Building a New Science of Inquiry
Siegel believes the path to solving complex problems starts with asking better questions. The foundation has spent years developing an inquiry-driven approach to philanthropy, structuring grantmaking around questions and iterative hypotheses rather than fixed answers. Siegel is elevating and expanding this work by launching the Questions Lab (Q-Lab), hosted at NYU's GovLab. Q-Lab will be the world's first academic initiative dedicated to making questioning a rigorous science, a discipline, and a practical skill.

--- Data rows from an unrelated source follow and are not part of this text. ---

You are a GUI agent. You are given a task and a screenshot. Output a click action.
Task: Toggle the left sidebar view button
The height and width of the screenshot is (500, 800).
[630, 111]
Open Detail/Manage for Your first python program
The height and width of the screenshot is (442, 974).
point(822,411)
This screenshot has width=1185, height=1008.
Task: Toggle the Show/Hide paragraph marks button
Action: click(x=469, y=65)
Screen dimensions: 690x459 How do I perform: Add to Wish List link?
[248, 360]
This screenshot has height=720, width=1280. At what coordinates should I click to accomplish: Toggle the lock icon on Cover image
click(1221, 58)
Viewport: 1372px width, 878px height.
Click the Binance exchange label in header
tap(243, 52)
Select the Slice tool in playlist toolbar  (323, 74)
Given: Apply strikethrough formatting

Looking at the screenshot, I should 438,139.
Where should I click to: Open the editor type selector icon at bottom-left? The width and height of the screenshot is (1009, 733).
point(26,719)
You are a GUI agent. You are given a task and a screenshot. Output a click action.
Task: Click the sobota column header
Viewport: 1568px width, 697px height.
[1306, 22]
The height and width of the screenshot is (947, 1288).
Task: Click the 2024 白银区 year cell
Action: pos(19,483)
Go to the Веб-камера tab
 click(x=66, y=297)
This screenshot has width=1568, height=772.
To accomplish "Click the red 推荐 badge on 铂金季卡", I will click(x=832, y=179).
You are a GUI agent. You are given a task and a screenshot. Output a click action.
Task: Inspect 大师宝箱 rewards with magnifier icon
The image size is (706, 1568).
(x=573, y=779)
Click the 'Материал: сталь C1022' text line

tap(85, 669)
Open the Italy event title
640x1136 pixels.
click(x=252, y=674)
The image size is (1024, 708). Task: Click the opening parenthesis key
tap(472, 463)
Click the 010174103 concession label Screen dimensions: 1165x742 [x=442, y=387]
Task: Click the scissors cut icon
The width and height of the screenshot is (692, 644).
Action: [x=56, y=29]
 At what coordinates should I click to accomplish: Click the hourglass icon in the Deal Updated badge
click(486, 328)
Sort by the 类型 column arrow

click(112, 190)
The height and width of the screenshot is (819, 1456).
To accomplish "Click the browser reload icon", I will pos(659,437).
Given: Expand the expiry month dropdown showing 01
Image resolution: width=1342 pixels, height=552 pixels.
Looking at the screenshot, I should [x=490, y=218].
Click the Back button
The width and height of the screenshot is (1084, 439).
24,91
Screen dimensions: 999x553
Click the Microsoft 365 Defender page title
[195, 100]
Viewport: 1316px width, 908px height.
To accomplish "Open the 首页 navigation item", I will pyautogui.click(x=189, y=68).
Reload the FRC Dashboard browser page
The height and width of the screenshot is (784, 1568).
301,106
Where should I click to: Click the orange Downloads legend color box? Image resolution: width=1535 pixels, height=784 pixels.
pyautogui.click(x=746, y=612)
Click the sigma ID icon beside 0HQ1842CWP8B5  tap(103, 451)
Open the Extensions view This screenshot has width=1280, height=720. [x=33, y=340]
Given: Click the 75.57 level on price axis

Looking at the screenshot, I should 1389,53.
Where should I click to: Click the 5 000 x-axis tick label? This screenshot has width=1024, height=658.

About Siegel Family Endowment
Siegel Family Endowment employs an inquiry-driven approach to grantmaking, informed by the scientific method and grounded in the belief that philanthropy is uniquely positioned to address complex societal challenges. Rapid technological change has reshaped how we live, work, and learn, transforming the global economy and redefining access to opportunity—from schools and workplaces to our built environment. To meet these shifts, we support technology that serves the public interest, including the tools, skills, and systems people need to engage with and shape a rapidly evolving world. Siegel Family Endowment was founded in 2011 by David Siegel, co-founder and co-chairman of financial sciences company Two Sigma.